Listen to how Cindy shares her remarkable story. Listen to the full episode here:
Click to Read Transcript
Pamela:
Welcome to Underdog. Today we have a very special guest, Cindy Stumpo. Cindy Stumpo is an entrepreneur, trailblazer, and builder shattering stereotypes. And defying odds in a male-dominated field. She is the founder of C. Stumpo Development, a privately owned custom home and development company based in Newton, Massachusetts.
Stumpo and her work has been featured in numerous national publications, including Forbes magazine. Calling her one of the most successful residential contractors in the country. Her construction work and dynamic personality became a television series on HGTV called Tough as Nails. The show is now a weekly radio show on I Heart Radio. The show was about building a house and building a life. Today we welcome Cindy Stumpo.
Cindy:
And I’m happy to be here. I love it.
Pamela:
Thank you so, so much for being here today. So basically, the mission of Underdog is really to talk about like real stories. And I know from watching you over the years like you are as real as it gets. You are Tough as Nails, you’re down to it like the most straightforward human being that I think I’ve ever seen. And it’s amazing. So I’d love for you to sort of talk about where you started. I mean, you have an empire now, which is incredible to see you literally build castles. That’s how I describe it.
Cindy:
Yes. Because I started off all kinds of, start with smaller homes. I said at 23 years old, nope, this is what I’m going to build big homes. Beautiful. I call my homes… some people say they build transitional modern. I always use the word glamour and elegance. Because glamour and elegance never go out of style. Trends come, trends go. And if you’re going to be a spec builder, or a homeowner or a builder that builds for an end-user.
I try to always explain to my clients, if you get caught up in the trends. Your house is going to look outdated in five to seven years. So you know, everybody wants brush nickel right now. brush nickel on the vanities, brush nickel, that’s going to be a fad that’s going to go. You go with polished chrome fixtures, they don’t come in, they don’t go out.
There’s so much that, you know, between all the sites that we have to go searching. People get caught up in these beautiful luxurious-looking bathrooms. But you also have to remember yes to use that bathroom. You don’t. Right. It’s called museum living. And it has to be like work for you and your family. see Oh, look at, we post a lot of beautiful pictures out there. But it also has to be that you live in your home. And you’re not stressing out.

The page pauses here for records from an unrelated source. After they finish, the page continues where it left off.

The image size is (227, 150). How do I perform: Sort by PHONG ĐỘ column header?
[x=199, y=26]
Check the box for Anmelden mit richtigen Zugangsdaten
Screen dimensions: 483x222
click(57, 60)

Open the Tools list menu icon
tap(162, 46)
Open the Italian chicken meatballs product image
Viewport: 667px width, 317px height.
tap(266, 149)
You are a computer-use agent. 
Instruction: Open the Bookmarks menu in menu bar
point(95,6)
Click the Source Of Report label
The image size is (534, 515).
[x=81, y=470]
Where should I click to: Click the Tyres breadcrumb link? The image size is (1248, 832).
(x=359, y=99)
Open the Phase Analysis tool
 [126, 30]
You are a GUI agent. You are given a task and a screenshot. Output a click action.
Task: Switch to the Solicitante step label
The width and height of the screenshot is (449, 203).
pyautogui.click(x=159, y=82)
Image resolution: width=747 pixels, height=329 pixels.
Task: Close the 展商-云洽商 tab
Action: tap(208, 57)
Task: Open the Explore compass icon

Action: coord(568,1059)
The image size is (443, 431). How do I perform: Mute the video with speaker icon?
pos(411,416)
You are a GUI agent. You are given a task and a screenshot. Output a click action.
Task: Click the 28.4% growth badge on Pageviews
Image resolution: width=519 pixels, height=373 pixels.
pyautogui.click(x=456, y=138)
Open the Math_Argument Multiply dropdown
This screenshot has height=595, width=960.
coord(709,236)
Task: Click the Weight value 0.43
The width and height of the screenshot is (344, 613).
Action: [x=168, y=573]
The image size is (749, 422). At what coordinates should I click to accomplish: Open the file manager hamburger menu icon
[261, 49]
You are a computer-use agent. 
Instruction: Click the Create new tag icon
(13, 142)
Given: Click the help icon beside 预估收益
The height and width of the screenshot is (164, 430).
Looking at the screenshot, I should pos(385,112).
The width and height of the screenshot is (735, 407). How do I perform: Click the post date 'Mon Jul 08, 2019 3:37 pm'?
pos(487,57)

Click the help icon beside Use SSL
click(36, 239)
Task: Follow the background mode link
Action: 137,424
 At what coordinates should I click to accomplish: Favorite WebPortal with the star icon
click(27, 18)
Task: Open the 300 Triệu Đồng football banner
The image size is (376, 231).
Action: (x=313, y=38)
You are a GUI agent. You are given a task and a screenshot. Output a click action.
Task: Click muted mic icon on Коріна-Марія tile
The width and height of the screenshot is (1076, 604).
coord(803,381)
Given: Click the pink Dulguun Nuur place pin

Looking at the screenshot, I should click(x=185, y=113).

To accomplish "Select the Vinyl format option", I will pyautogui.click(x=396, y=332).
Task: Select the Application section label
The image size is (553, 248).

Oh God, I got a black Ebony rift oak vanity and my husband’s using his toothbrush. And he’s getting toothpaste all over the black. You can’t live that way, you have to live in your home. Right? So, you know, if you’re gonna get caught up in the trends. you’re gonna pay… then don’t touch that because I went with all-white countertops. and I don’t want them getting dirty. that’s a stressful way of living. So I try to explain to my clients. Listen, let’s build a beautiful home.
Let’s have you a couple of rooms that are your wild rooms, and then come down. I have built homes for people where they want every room to be the wow effect. And, okay, I walk through this house. I’m going okay, this is wow, this is wow. Too many “wows” are going on. Right? It’s too much. So pick three rooms in the house that you want to be the wow.
The wow should be your master bedroom, your master bathroom. Your foyer when you come in, a beautiful powder bathroom. Some things as you walk into, from the foyer coming into the other kitchen, another big one. And then calm down the family room, calm down the living room, calm down. Not everything has to be loud and screaming. Right.
So I think that a lot of homes that walking through. forgets how they’re decorating them with the vanities and the trends. I’m seeing a lot of bad builders. And that’s disturbing to me because I’ve been out here for 33 years. And 33 years ago, when you came out here to build, you dealt with men, men were men. meaning a quarter to seven, we’d be on those job sites. we’d be having coffee and doughnuts and 7:01 those machines were up and running. This is me today. 33 years later. “Yeah, it’s 10 o’clock. Where are you?”
I was once a developer builder, and then went from a developer builder, to the psychiatrist. Developer, builder, psychiatrist, to owning an adult daycare center. Okay. And like literally like babysitting guys, now down to the mask police, okay. Because if we not have masks on our faces. and the whole nine yards and not following our corporate 19.
And we have in development, all the rules, I have to follow. If the inspector comes through one of my homes. and not every one of these rules are followed, your jobs getting closed down. Okay. So now, now I’m out there and, I’m the mask police. I’m making sure water bottles aren’t left on the job site. It’s so stressful.
When I became a builder. 33 years ago. It was fun out here. I had fun. And then once ’08 hit, and we went into our recession, ’08, 9, 10. when we all had a gear back up for ’11, ’12, a lot of guys left the business. because their wife said, ‘Listen, we need a paycheck. We need insurance. We need 40 hours.’ And I called it in ’10. I said in ’10, when we come out of this recession, we’re going to be in trouble.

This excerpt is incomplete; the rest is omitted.